- Assigned task -
For the data below, give again exactly the lines from the one containing "Viewport: 1127px width, 603px" through the one containing "You are a computer-use agent. 1400x725", both ends included, and no others.

- Data for this exercise -
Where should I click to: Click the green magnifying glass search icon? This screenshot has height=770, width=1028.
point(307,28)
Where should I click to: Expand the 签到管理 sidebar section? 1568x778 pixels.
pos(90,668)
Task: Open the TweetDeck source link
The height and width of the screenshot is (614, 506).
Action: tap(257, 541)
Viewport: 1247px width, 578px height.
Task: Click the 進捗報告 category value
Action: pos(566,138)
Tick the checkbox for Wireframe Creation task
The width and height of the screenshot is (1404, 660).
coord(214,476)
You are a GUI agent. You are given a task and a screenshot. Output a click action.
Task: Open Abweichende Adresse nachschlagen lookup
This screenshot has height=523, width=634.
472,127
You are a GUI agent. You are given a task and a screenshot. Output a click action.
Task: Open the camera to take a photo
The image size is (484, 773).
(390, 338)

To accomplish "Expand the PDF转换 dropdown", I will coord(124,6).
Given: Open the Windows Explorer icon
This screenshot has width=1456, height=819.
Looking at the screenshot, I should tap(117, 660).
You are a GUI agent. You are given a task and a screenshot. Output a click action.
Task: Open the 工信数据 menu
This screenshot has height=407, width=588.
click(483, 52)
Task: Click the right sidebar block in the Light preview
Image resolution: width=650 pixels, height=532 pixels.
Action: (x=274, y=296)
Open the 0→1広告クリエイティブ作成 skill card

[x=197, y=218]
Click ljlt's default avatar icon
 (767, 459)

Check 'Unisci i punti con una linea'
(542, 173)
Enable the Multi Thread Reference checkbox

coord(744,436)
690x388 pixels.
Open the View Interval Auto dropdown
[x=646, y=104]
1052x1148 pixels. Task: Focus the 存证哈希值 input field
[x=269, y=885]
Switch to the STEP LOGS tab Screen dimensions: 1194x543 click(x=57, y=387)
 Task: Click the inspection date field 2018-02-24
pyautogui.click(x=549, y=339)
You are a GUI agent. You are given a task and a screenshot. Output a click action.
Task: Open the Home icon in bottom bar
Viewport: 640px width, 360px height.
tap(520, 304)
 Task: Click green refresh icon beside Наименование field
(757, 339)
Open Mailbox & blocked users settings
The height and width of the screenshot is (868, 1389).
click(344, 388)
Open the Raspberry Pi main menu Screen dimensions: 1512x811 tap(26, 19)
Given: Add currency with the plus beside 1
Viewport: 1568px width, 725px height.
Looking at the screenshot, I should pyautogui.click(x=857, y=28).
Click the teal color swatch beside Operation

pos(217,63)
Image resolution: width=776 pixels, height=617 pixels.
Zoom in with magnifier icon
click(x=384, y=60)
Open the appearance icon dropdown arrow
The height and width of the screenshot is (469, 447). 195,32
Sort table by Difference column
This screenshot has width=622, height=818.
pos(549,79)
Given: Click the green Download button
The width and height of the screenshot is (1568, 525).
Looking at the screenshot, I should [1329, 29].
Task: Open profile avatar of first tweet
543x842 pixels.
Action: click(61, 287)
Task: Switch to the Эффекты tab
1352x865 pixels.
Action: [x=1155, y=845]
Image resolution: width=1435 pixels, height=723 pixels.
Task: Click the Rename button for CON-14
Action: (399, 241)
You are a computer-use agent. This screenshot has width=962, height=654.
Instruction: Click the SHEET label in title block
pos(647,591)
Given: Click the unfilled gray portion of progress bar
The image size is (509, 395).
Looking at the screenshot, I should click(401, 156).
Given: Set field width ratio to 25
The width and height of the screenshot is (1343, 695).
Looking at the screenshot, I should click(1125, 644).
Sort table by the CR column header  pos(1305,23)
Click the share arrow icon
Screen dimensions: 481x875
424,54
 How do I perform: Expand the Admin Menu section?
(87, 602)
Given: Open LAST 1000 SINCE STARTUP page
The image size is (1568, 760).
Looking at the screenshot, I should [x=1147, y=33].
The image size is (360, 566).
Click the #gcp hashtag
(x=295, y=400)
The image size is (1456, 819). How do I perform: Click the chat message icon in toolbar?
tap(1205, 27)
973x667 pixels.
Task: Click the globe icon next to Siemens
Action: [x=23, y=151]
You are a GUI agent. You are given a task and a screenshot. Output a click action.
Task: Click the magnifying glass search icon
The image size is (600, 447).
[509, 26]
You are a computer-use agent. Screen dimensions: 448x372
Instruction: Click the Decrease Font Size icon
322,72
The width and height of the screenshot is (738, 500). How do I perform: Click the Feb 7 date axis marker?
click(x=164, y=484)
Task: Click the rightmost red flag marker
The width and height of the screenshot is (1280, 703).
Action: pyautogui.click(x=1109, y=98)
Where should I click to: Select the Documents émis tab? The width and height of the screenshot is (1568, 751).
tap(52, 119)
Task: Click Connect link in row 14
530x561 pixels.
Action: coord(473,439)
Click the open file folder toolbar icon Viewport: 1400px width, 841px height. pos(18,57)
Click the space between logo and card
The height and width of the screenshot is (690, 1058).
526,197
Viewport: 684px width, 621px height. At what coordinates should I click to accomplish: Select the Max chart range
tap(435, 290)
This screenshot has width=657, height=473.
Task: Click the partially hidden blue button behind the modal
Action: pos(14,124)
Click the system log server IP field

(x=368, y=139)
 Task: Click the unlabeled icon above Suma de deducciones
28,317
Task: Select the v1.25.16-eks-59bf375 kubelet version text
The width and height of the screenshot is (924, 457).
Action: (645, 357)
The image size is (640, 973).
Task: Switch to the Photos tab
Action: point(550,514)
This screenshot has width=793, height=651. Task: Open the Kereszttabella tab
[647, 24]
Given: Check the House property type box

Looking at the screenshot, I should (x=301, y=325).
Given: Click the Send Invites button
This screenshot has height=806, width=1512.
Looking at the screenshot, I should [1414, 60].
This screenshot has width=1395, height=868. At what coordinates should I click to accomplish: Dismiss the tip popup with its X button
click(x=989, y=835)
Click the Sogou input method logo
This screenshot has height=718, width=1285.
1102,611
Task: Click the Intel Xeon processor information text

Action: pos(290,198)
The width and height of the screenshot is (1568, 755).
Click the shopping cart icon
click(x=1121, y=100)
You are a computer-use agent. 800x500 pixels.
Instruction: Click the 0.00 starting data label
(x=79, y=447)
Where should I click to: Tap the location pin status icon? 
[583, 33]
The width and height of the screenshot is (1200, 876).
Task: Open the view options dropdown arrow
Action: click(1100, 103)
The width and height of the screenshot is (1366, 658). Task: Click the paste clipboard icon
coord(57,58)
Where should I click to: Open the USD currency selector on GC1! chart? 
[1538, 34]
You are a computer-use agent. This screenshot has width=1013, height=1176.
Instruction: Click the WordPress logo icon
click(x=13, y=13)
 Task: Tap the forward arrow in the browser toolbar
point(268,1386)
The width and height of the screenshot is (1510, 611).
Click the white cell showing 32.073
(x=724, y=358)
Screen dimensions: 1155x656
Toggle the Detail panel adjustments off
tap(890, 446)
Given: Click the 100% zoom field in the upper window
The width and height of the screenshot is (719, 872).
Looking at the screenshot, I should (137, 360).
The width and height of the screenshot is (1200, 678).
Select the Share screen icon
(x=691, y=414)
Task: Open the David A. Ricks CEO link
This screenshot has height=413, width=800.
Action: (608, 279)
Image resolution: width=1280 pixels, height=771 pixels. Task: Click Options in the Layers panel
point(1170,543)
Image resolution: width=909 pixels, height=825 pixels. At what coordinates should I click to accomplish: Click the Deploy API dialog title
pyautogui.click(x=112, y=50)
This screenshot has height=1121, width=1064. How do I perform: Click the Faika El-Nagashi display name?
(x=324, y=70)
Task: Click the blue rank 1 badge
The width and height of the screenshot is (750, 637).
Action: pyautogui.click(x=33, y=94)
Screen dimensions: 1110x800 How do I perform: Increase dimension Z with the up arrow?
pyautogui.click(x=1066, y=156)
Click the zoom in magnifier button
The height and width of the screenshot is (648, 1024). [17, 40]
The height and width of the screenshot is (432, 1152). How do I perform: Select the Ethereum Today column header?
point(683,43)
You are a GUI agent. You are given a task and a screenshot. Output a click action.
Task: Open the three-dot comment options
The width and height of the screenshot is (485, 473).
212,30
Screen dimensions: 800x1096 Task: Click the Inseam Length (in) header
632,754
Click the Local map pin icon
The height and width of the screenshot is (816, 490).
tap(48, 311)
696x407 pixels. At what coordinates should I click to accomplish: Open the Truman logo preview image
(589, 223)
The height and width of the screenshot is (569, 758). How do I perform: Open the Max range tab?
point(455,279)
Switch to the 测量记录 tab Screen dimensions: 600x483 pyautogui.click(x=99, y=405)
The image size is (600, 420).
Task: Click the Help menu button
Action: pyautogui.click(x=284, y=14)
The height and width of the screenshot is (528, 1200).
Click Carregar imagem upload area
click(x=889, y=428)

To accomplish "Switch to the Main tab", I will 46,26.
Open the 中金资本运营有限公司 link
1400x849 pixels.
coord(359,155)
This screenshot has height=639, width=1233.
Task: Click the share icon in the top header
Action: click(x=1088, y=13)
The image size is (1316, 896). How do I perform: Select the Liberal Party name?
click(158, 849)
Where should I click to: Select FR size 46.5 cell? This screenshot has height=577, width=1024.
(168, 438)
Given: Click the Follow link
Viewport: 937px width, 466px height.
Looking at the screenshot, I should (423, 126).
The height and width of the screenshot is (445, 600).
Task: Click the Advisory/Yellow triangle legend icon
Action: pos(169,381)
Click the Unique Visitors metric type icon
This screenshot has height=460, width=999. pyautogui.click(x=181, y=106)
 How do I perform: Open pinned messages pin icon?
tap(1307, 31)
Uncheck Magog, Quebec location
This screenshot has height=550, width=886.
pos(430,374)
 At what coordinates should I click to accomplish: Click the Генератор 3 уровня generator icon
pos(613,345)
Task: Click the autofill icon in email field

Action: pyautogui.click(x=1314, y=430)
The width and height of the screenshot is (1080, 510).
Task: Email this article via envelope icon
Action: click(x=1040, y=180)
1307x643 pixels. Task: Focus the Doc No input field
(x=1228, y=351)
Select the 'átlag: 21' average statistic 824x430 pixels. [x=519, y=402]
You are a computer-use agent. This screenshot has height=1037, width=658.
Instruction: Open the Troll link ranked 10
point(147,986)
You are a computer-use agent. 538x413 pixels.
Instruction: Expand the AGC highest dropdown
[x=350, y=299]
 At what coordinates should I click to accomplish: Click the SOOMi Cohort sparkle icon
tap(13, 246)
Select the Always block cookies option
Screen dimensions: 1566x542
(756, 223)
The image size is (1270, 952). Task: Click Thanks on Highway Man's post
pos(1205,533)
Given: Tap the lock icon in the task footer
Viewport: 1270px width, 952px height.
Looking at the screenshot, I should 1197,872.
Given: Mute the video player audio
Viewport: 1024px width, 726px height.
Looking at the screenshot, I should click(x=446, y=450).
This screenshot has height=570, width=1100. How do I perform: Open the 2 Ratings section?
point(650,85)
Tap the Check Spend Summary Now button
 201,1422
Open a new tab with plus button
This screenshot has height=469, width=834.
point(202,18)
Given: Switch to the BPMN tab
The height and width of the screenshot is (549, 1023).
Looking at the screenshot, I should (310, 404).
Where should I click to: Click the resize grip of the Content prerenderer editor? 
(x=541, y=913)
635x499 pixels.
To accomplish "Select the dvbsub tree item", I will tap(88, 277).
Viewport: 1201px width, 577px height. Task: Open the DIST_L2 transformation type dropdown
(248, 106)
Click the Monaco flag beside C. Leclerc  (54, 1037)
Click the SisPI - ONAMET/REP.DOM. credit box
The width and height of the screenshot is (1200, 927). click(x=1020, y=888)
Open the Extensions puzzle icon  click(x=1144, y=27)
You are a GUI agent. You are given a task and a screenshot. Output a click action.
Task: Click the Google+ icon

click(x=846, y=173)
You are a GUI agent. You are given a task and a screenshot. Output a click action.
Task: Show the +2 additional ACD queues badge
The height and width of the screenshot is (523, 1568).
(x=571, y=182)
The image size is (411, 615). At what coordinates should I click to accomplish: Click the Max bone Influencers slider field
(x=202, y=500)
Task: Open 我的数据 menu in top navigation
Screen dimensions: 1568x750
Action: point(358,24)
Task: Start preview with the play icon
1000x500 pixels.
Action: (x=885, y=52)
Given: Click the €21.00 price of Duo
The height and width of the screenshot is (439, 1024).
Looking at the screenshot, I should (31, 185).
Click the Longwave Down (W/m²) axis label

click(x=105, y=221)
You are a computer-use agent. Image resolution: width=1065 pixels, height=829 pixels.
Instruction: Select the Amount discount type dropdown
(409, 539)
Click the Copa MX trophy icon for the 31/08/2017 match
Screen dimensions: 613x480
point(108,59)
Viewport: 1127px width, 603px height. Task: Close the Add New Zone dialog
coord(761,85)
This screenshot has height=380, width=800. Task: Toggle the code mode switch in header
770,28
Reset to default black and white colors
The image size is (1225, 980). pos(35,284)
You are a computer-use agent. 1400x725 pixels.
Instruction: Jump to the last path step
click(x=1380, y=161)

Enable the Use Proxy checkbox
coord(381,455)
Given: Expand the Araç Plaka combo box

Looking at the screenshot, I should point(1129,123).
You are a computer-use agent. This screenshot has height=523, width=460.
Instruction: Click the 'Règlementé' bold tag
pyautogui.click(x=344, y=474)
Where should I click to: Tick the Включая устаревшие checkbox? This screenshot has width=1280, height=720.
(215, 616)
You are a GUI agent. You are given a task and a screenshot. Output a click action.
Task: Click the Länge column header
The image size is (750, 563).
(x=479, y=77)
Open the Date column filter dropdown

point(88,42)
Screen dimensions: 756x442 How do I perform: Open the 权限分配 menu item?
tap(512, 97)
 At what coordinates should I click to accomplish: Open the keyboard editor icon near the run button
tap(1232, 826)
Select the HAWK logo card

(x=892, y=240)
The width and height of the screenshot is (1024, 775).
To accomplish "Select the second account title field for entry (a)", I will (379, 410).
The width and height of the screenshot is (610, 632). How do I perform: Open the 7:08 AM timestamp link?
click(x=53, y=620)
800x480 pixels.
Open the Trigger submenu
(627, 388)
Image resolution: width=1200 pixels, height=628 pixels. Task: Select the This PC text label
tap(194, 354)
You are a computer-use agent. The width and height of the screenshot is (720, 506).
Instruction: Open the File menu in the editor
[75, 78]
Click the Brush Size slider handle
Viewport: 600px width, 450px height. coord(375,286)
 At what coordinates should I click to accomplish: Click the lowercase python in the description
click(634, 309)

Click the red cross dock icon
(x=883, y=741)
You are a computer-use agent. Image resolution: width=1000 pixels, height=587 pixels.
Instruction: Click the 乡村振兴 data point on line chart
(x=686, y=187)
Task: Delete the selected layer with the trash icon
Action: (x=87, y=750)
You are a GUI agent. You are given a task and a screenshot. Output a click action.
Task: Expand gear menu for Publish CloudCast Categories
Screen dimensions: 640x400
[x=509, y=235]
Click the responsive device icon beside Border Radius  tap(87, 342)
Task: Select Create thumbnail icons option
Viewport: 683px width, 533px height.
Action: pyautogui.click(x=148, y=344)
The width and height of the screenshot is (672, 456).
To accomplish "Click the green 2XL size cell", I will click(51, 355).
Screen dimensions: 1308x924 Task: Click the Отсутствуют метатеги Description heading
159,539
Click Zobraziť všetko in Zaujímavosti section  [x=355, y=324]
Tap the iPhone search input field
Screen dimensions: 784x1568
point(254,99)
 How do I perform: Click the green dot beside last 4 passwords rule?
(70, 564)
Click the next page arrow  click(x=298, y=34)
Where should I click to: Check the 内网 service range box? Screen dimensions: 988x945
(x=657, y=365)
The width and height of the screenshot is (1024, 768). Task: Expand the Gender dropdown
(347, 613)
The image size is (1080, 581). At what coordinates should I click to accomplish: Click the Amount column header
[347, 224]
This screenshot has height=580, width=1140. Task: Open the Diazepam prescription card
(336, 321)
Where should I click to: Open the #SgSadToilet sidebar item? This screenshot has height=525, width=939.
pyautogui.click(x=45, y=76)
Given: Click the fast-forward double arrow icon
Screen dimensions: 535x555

- Exercise output -
Viewport: 1127px width, 603px height. Task: Close the Add New Zone dialog
coord(761,85)
This screenshot has height=380, width=800. Task: Toggle the code mode switch in header
770,28
Reset to default black and white colors
The image size is (1225, 980). pos(35,284)
You are a computer-use agent. 1400x725 pixels.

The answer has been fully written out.